Quoted passage:
***

The Knight entities were aware of these authorities when they concluded that $970,000 was a reasonable settlement of the McGills’ second lawsuit. Ex. 86. The Court concludes the Knight entities acted reasonably when they paid the settlement, and that the full amount of the payment is recoverable from the Payless entities in indemnification.
The Knight entities also seek reimbursement for their attorneys’ fees. “The general rule is that attorney’s fees and costs are recoverable as part of the indemnification.” Schweber Electronics v. Nat’l Semiconductor Corp., 850 P.2d 119, 125 (Ariz. Ct. App. 1992) . There is, however, an important limitation: “the right of indemnity includes a right to attorney’s fees incurred in defending the underlying claim, but does not include the right to fees incurred in establishing the right of indemnity.” INA Ins., 722 P.2d at 983 ; see also See also Howard P. Foley Co. v. Employers-Commercial Union, 488 P.2d 987, 990 (Ariz. Ct. App. 1971) (“[L]egal fees and expenses incurred in connection with trial of the issue of indemnity are not recoverable by the indemnitee.”). The Knight entities will be awarded the attorneys’ fees they incurred in defending against the McGills’ second lawsuit, but not the fees incurred in pursuing their claim against the Payless entities.
V. The Payless Entities’ Claim for Insurance Bad Faith.
A covenant of good faith and fair dealing is implied in every insurance contract. Dease v. State Farm Mut. Auto. Ins. Co., 838 P.2d 1265, 1267 (Ariz. 1992) . Breach of the covenant is a tort. Id. The covenant of good faith and fair dealing requires an insurer “to play fairly with its insured.” Zilich v. State Farm Mut. Auto. Ins. Co., 995 P.2d 276, 279 (Ariz. 2000) . The insurer owes the insured “some duties of a fiduciary nature,” including “[e]qual consideration, fairness, and honesty.” Zilich, 995 P.2d at 279 (citing Rawlings, 726 P.2d at 570 ).
The Payless entities bring a counterclaim for insurance bad faith against the Knight entities. They assert that the Knight entities breached their covenant of good faith and fair dealing by demanding that the Payless entities contribute to the settlement, failing to obtain a release for the Payless entities, obtaining an assignment of the McGills’ claims, and asserting an indemnification claim against the Payless entities.

***

Recorded information:
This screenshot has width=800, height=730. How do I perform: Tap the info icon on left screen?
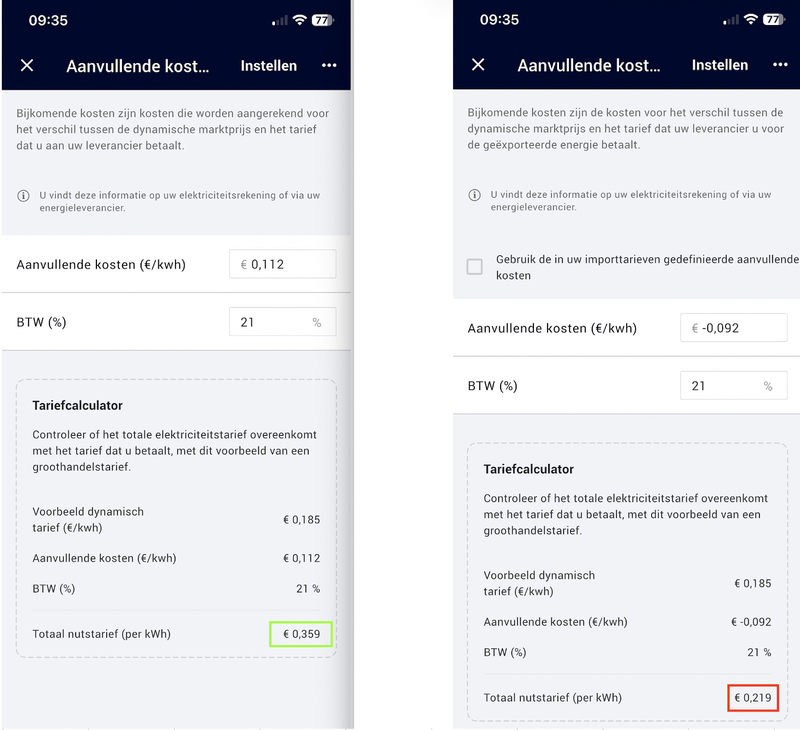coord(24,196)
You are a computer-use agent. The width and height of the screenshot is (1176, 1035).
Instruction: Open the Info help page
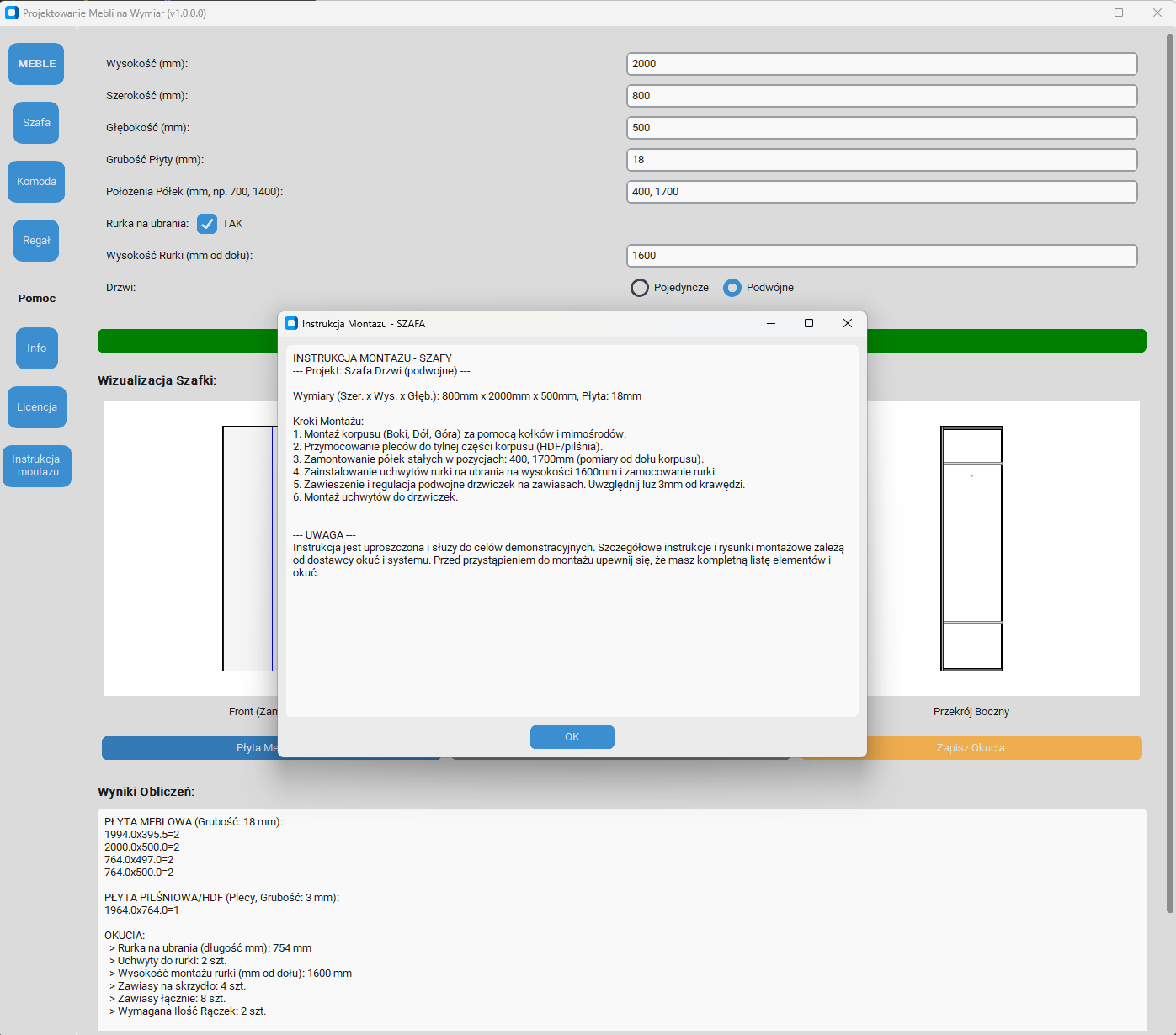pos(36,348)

***

Tasks and exercises:
a - Answer these questions from the court opinion, one line each:
(i) What amount did the Knight entities conclude was a reasonable settlement of the McGills' second lawsuit?
(ii) What kind of wrong is a breach of the covenant of good faith and fair dealing?
(iii) Which attorneys' fees will the Knight entities not be awarded?
b - Reproduce the part of the court opinion starting at "V. The Payless" and ending at "P.2d at 570 ).".
c - List every action that, according to the Payless entities, breached the Knight entities' covenant of good faith and fair dealing in the court opinion.

Outputs by task:
a -
(i) $970,000
(ii) A tort
(iii) The fees incurred in pursuing their claim against the Payless entities

b -
V. The Payless Entities’ Claim for Insurance Bad Faith.
A covenant of good faith and fair dealing is implied in every insurance contract. Dease v. State Farm Mut. Auto. Ins. Co., 838 P.2d 1265, 1267 (Ariz. 1992) . Breach of the covenant is a tort. Id. The covenant of good faith and fair dealing requires an insurer “to play fairly with its insured.” Zilich v. State Farm Mut. Auto. Ins. Co., 995 P.2d 276, 279 (Ariz. 2000) . The insurer owes the insured “some duties of a fiduciary nature,” including “[e]qual consideration, fairness, and honesty.” Zilich, 995 P.2d at 279 (citing Rawlings, 726 P.2d at 570 ).

c -
- Demanding that the Payless entities contribute to the settlement
- Failing to obtain a release for the Payless entities
- Obtaining an assignment of the McGills' claims
- Asserting an indemnification claim against the Payless entities